___ EXCERPTED DATA
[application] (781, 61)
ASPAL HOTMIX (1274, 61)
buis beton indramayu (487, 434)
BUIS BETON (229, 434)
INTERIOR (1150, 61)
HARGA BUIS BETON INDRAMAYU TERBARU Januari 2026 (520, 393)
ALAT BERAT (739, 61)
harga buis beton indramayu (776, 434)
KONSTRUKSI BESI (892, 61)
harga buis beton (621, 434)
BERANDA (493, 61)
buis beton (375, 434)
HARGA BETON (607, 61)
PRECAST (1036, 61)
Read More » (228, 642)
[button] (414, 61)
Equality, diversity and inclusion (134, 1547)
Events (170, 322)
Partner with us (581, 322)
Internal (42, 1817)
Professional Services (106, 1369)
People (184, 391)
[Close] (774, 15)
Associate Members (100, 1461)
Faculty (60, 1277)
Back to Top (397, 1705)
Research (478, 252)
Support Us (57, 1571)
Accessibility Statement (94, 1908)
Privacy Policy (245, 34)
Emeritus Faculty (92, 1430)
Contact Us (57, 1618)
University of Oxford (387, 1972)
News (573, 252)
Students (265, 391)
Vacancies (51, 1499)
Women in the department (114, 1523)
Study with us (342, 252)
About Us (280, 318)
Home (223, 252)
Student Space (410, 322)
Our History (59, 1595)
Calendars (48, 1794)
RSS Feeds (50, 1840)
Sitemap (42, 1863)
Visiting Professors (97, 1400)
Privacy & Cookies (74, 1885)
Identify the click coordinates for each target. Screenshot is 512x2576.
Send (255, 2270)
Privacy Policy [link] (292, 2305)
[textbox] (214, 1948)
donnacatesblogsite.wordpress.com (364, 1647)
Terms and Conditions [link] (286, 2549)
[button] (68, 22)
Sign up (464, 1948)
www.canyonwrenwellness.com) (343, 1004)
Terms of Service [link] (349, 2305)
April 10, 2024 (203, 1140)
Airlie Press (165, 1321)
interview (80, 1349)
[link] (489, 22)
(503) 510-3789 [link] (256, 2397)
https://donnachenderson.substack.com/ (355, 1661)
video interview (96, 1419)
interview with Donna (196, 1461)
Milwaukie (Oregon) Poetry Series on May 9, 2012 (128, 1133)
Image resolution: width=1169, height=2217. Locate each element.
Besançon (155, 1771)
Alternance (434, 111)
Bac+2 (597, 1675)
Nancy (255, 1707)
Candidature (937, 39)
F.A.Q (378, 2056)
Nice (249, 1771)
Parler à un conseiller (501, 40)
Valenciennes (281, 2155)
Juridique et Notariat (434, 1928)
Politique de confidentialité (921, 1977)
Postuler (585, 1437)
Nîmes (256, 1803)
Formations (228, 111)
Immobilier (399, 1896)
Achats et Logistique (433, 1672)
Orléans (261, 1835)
______
§ **REQUEST**
Substitute "Privacy Notice" for each occurrence of "Privacy Policy" in the records above, and write out every record again with nothing else altered.

§ **EXPECTED ANSWER**
[application] (781, 61)
ASPAL HOTMIX (1274, 61)
buis beton indramayu (487, 434)
BUIS BETON (229, 434)
INTERIOR (1150, 61)
HARGA BUIS BETON INDRAMAYU TERBARU Januari 2026 (520, 393)
ALAT BERAT (739, 61)
harga buis beton indramayu (776, 434)
KONSTRUKSI BESI (892, 61)
harga buis beton (621, 434)
BERANDA (493, 61)
buis beton (375, 434)
HARGA BETON (607, 61)
PRECAST (1036, 61)
Read More » (228, 642)
[button] (414, 61)
Equality, diversity and inclusion (134, 1547)
Events (170, 322)
Partner with us (581, 322)
Internal (42, 1817)
Professional Services (106, 1369)
People (184, 391)
[Close] (774, 15)
Associate Members (100, 1461)
Faculty (60, 1277)
Back to Top (397, 1705)
Research (478, 252)
Support Us (57, 1571)
Accessibility Statement (94, 1908)
Privacy Notice (245, 34)
Emeritus Faculty (92, 1430)
Contact Us (57, 1618)
University of Oxford (387, 1972)
News (573, 252)
Students (265, 391)
Vacancies (51, 1499)
Women in the department (114, 1523)
Study with us (342, 252)
About Us (280, 318)
Home (223, 252)
Student Space (410, 322)
Our History (59, 1595)
Calendars (48, 1794)
RSS Feeds (50, 1840)
Sitemap (42, 1863)
Visiting Professors (97, 1400)
Privacy & Cookies (74, 1885)
Identify the click coordinates for each target. Screenshot is 512x2576.
Send (255, 2270)
Privacy Notice [link] (292, 2305)
[textbox] (214, 1948)
donnacatesblogsite.wordpress.com (364, 1647)
Terms and Conditions [link] (286, 2549)
[button] (68, 22)
Sign up (464, 1948)
www.canyonwrenwellness.com) (343, 1004)
Terms of Service [link] (349, 2305)
April 10, 2024 (203, 1140)
Airlie Press (165, 1321)
interview (80, 1349)
[link] (489, 22)
(503) 510-3789 [link] (256, 2397)
https://donnachenderson.substack.com/ (355, 1661)
video interview (96, 1419)
interview with Donna (196, 1461)
Milwaukie (Oregon) Poetry Series on May 9, 2012 (128, 1133)
Image resolution: width=1169, height=2217. Locate each element.
Besançon (155, 1771)
Alternance (434, 111)
Bac+2 (597, 1675)
Nancy (255, 1707)
Candidature (937, 39)
F.A.Q (378, 2056)
Nice (249, 1771)
Parler à un conseiller (501, 40)
Valenciennes (281, 2155)
Juridique et Notariat (434, 1928)
Politique de confidentialité (921, 1977)
Postuler (585, 1437)
Nîmes (256, 1803)
Formations (228, 111)
Immobilier (399, 1896)
Achats et Logistique (433, 1672)
Orléans (261, 1835)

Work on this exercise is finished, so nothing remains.